- _INFORMATION SHOWN_
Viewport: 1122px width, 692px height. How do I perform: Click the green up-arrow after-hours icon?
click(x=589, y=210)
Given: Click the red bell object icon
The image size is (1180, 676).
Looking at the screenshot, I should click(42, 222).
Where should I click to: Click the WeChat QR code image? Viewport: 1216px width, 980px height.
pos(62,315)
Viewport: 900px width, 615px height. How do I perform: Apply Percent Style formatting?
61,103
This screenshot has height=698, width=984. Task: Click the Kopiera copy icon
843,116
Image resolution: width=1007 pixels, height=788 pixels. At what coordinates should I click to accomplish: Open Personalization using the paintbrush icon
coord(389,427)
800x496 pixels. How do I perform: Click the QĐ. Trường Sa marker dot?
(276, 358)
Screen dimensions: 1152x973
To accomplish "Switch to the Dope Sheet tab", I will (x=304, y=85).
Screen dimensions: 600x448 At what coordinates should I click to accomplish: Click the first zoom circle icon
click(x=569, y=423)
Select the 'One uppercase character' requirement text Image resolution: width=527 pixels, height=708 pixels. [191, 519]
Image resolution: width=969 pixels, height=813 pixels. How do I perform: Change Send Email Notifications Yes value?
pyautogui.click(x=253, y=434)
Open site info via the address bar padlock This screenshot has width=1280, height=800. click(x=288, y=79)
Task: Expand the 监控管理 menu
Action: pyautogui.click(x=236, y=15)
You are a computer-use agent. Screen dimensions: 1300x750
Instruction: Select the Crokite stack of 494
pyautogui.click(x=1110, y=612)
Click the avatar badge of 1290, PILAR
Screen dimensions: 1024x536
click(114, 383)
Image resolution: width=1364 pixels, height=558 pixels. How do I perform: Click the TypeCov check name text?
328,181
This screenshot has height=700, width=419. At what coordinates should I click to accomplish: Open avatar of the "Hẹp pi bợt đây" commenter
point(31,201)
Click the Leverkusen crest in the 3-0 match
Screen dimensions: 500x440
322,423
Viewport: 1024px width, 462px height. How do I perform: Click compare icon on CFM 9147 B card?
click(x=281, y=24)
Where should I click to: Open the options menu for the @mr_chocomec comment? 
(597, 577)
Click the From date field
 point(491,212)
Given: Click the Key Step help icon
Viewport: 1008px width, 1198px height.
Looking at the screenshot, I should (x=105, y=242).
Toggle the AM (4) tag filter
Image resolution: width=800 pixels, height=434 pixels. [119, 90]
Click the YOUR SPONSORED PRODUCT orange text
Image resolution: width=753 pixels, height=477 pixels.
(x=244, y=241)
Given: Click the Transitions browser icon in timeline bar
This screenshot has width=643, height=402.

- _AIM OF THE EXERCISE_
Among the lines above, return each one holding the string "Given".

- _YOUR RESPONSE_
Given: Click the red bell object icon
Given: Click the Key Step help icon
Given: Click the Transitions browser icon in timeline bar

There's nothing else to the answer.